Filter the records below and copy every line containing the word "agent".

Collected data
----
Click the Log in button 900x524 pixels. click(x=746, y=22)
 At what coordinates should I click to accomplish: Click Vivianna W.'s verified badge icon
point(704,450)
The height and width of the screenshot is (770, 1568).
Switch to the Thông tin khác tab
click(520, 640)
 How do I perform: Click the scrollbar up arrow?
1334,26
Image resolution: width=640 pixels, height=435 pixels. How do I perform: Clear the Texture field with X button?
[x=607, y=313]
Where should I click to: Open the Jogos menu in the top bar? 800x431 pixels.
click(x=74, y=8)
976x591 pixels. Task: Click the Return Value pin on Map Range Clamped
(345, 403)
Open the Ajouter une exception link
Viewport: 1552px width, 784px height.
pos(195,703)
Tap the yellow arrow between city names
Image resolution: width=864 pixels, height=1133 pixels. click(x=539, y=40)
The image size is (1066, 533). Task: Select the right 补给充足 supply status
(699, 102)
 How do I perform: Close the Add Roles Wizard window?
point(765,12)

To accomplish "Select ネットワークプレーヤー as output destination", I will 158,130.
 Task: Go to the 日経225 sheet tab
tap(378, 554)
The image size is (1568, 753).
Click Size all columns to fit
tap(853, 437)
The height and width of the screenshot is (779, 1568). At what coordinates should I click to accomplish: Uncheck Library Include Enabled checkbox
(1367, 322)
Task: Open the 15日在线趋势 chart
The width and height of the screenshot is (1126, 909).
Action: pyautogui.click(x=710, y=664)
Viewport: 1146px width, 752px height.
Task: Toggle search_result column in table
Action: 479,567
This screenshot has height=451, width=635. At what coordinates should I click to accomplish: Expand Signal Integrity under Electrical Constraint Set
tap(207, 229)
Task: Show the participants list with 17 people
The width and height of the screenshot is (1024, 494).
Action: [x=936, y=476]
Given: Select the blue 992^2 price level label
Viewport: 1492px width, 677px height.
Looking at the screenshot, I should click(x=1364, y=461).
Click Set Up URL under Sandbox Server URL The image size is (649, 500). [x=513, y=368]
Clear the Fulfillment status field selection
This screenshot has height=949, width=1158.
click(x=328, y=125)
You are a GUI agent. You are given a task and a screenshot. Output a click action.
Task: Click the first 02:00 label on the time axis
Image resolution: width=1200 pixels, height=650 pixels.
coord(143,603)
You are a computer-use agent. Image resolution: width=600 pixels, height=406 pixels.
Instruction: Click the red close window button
----
**SOLVED EXERCISE:**
You are a GUI agent. You are given a task and a screenshot. Output a click action.
You are a computer-use agent. Image resolution: width=600 pixels, height=406 pixels.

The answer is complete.